Meeting Abstract

147.4  Monday, Jan. 7  Sensitivity of foot intrusion kinematics during walking on granular media KINGSBURY, M A*; GATESY, S; GOLDMAN, D I; Georgia Institute of Technology; Brown University; Georgia Institute of Technology mkingsbury3@gatech.edu

Many long-legged organisms walk across granular media (GM), substrates whose properties depend on compaction state and disturbance history. Previous studies of a short-legged hexapedal robot [Li et al, PNAS, 2009], revealed that mobility was sensitive to timing of limb kinematics. However, limbs were short, feet were not biologically realistic (compliant c-shapes) and spatial kinematics were fixed. To begin to understand the role of foot kinematics on locomotion performance of long-legged locomotors, and to simplify analysis, we study walking in a bipedal robot (39 cm tall, 1.6 kg) moving on a GM of poppy seeds. Each leg is composed of 4 motors connected by segments which mimic avian limb morphology. Its feet are flat disks (diameter 9.2 cm), and toe tip trajectories and foot angle can be varied. The robot uses an alternating striding gait in which toe tips trace rectangular trajectories in the body frame.

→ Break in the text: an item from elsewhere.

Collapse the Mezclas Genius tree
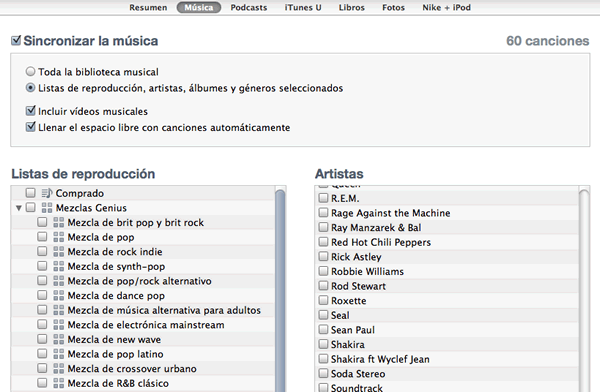Viewport: 600px width, 392px height. [18, 208]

The robot is constrained by bearings that allow horizontal and vertical motion, but do not allow body rotation. We used an air fluidized bed to create loosely packed GM with volume fraction (the ratio of solid to occupied volume) φ=0.58, and closely packed GM with φ=0.63. We examined the role of the foot angle θ (defined as the angle of the foot relative to horizontal throughout its gait) in a range of -8<θ<15°, with positive defined as the toe tip protruding from the GM. Despite its long limbs and large feet, robot performance was remarkably sensitive to θ and φ: forward speed in φ=0.58 was low (1.2 cm/sec) for θ<8° and increased by a factor of 2 as θ increased to 15°. For φ=0.63 speed was as low for θ<0, but increased by a factor of 3 as θ increased to 0°, after which speed was insensitive to θ.